16/04/2018 tarihli Bilirkişi Ek Raporunda;
Davacının takip konusu ilgili faturalarını davalı …. A.Ş birleşme sebebi ile devir aldığı …. A.Ş’ye düzenlediği, bu sebeple davalının 2015 yılı resim defterlerinde ve 2015 yılı BA formunda görülemeyeceği,
Davacı yanın 05/01/2016 tarihinde …. A.Ş çalışanı olduğu iddia edilen …. isim ve imzalı teslim tutanağında …. nolu faturaların teslim edildiği, davalı tarafından iade edildiği iddia edilen bu faturalardan …. nolu ve …. nolu faturaların … A.Ş cari hesaplarında işleme alındığının görüldüğü, dava konusu 7 adet faturanın resmi defterlere alınmadığı, işbu 7 adet faturanın iadesi ile ilgili dava dosyasında belge ve bilginin bulunmadığı,
Davacı yanın 2014’ten beri süregelen iş ilişkisinden dolayı 2015 yıl sonunda resmi defterlerinde …. A.Ş’den 208.739,20 TL alacaklı olarak görüldüğü, ancak davalıdan birleşme sebebi ile düzenlemiş olduğu 7 adet toplamda 170.601,00 TL’lik tutarındaki fatura bedellerini talep ettiği,
Kargo firmalarından gelen yazılarda davacının çeşitli ürünleri .. A.Ş’ye teslim ettiğinin görüldüğü, ancak konsinye olarak teslim edilen bu malların 31/12/2015 tarihinde düzenlenen satış faturaları ile eşleştirmelerinin yapılamadığı, davacı yanın birleşmeden dolayı davalıdan alacağını teminata bağlamak için belirlenen süre içinde Beyoğlu …. Noterliğinden 21/03/2016 tarih ve … yevmiye numaralı ihtarname ile …. A.Ş’den alacağı olan 170.601,00 TL’nin talep edildiğinin görüldüğü görüş ve kanaatine varılmıştır.

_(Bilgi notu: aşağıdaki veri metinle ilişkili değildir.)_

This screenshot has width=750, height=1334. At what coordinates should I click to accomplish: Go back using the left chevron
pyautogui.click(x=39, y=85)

14/08/2018 tarihli Bilirkişi Raporunda;
Bilindiği üzere, 213 sayılı VUK’un 194. Maddesine göre ”İşletme Hesabına” göre defter, işletme hesabının sol tarafını gider, sağ tarafını hasılat ksımı teşkil edilmek suretiyle,
Gider Kısmına, satın alınan mallar veya yaptırılan hizmetler karşılığında ödenen veya borçlanılan paralar ve işletme ile ilgili diğer bütün giderler,
Hasılat kısmına, satılan mal bedeli veya yapılan hizmet karşılığı olarak tahsil edilen paralarla tahakkuk eden alacaklar ve işletme faaliyetinden elde edilen diğer bütün hasılat, kayıt olunmak suretiyle tutulmaktadır.

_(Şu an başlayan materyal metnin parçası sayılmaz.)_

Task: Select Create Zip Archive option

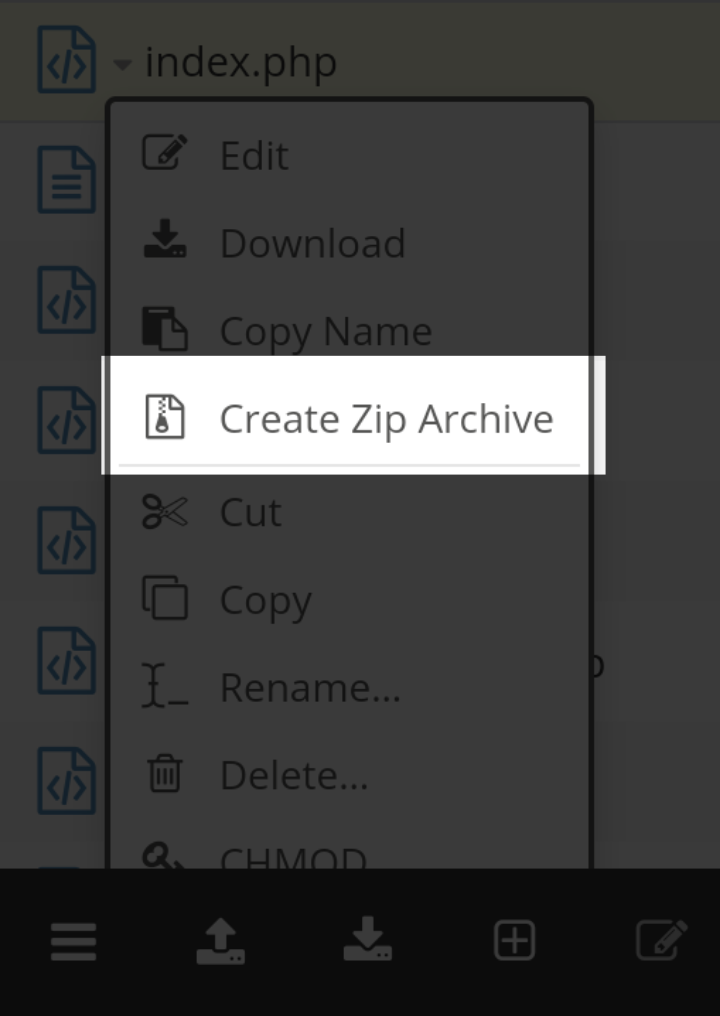Action: click(385, 418)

Buna göre, işletme defterine kayıtların, tahsilat – ödemeye göre değil, ticari işlemler mahiyet ve tutar itibari ile gerçekleştiğinde, yani işlemler tahakkuk ettiğinde yapılması gerekmektedir.
Bu itibarla, bu deftere göre tacirlerin arasındaki ticari işlemlerin sonucundaki alacak borcun hesabı; defterdeki mal ve hizmet alış ve satışları toplamları birbirinden çıkarıldıktan sonra bu tutardan daha sonra, işletme defterine kayıt edilmeyen ve taraflar arasındaki ödeme ve tahsilatın çıkarılması ile bulunması gerekir.
Sonuç;
Yukarıda yapılan açıklamalar muvacehesinde, tarafların beyanları, takip dosyası, deliller ve davacı tarafın ticari defter kayıtlarının incelenmesi sonucunda;
Davacı tacirin, dava dışı …. A.Ş’den 2014 yılından 2015 yılına 37.835,75 TL alacak devrinin olduğu,
Davacı tacirin, dava dışı …. A.Ş’den 2014 yılından 2015 yılına 10.922,87 TL alacak devrinin olduğu,
Davacı tacirin, dava dışı ….A.Ş’den 148.456,75 TL alacağının olduğu, … A.Ş’den 60.282,45 TL alacağının olduğu, toplamda ise …. şirketlerinden ve dolayısı ile davalı şirketten 208.564,90 TL olduğu,
Davacı tacirin, 2014 yılı yevmiye defteri ayrık tutulsa bile sadece 2015 yılı ticari defterlerine göre, davalı şirketten 159.806,28 TL olduğu,
… şirketleri kayıtlarına göre, davacıya 16,74 TL borcunun olduğu görülmekle birlikte yukarıda açıklanan nedenlerle, davacının sevk irsaliyeleri ile bu irsaliyelere göre düzenlenen faturalara göre usulüne uygun defterlerine kayıt ettiği kayıtlarına itibar edilmesi gerektiği,
Buna göre davacının …. şirketlerine konsinye yolu ile 7 adet fatura ve toplam 170.601,00 TL sattığı ticari ürünler nedeni ile devir aldığı … şirketleri için, davalı şirketin, davacı tacire, Bakırköy … İcra Dairesinin …E. Sayılı dosyası nedeni ile bu dosyanın 31/03/2016 takip tarihi itibari ile 170.601,00 TL borcunun olduğu görüş ve kanaatine varılmıştır.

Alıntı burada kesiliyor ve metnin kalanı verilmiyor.